[Part of a data file]
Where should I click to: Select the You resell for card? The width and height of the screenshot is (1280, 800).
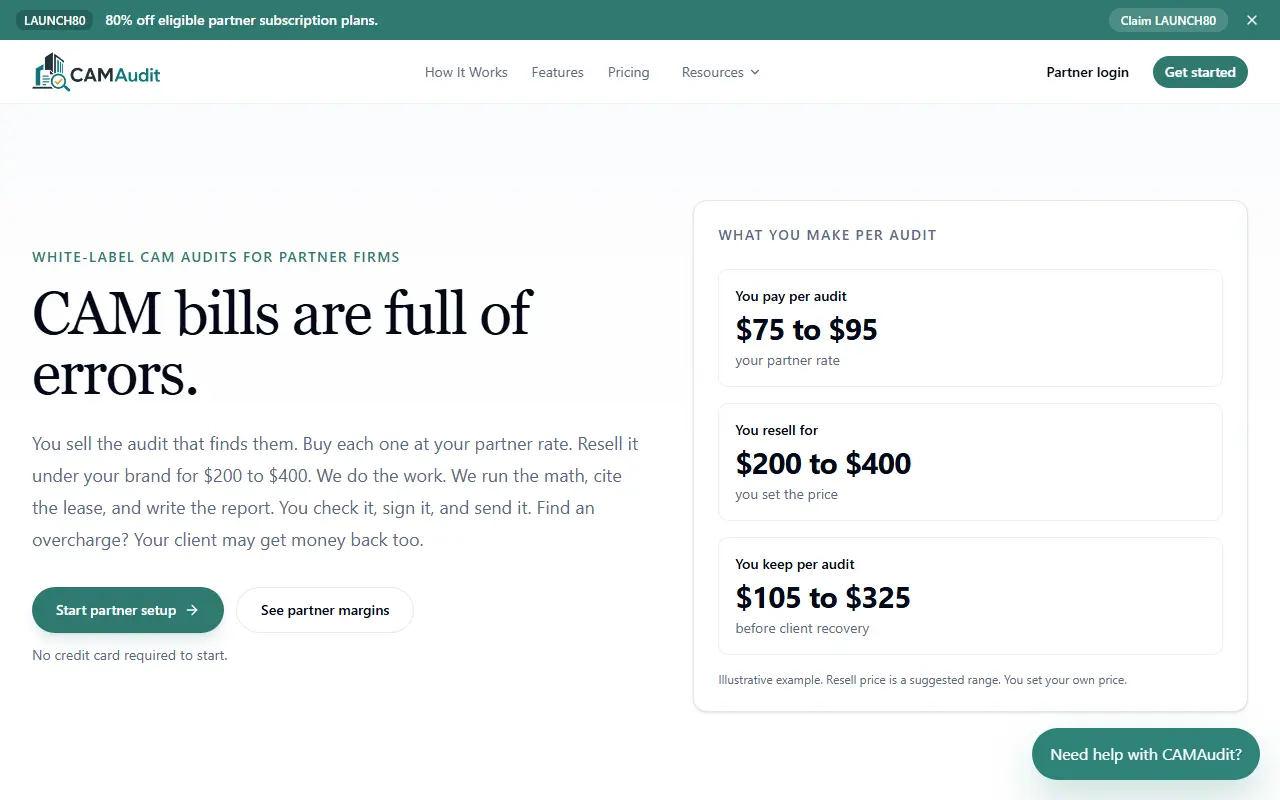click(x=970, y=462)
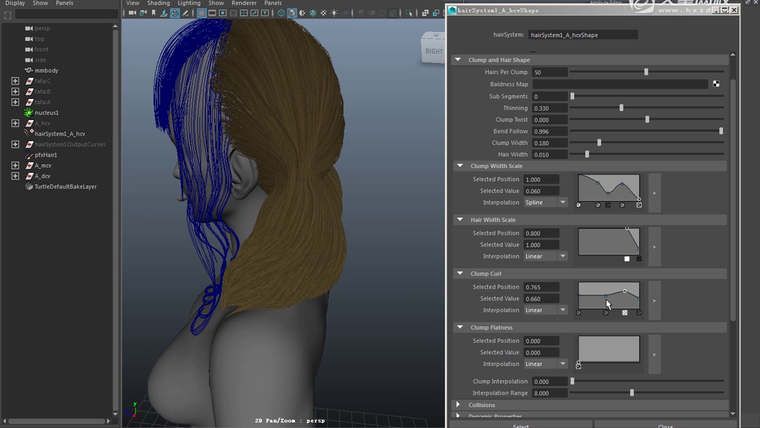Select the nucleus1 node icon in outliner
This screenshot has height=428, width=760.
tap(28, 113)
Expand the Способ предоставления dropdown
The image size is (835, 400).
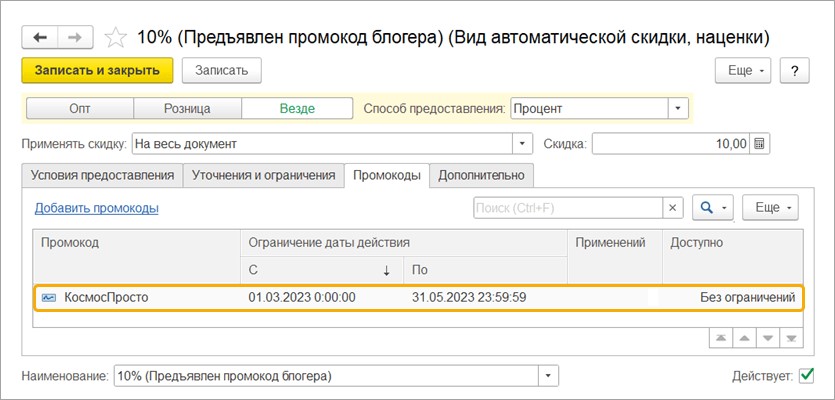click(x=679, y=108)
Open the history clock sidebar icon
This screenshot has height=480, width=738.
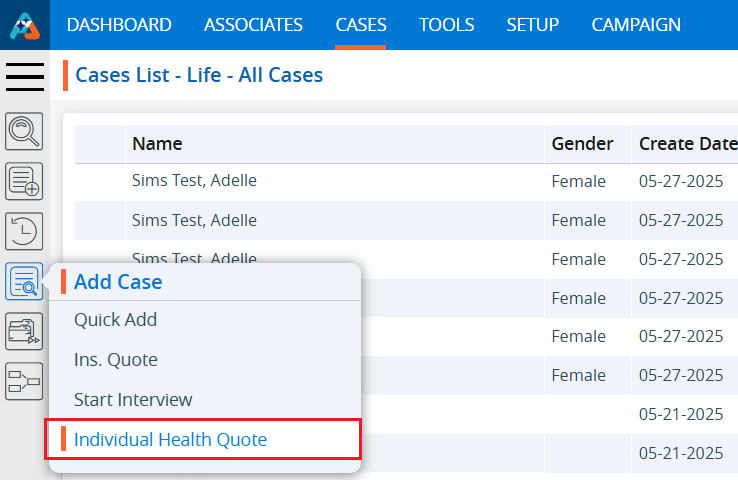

◆ Task to complete: Count the lines of the material above that contain the string "screenshot", with case counting. Reply with the number alone.

◆ Problem solution: 3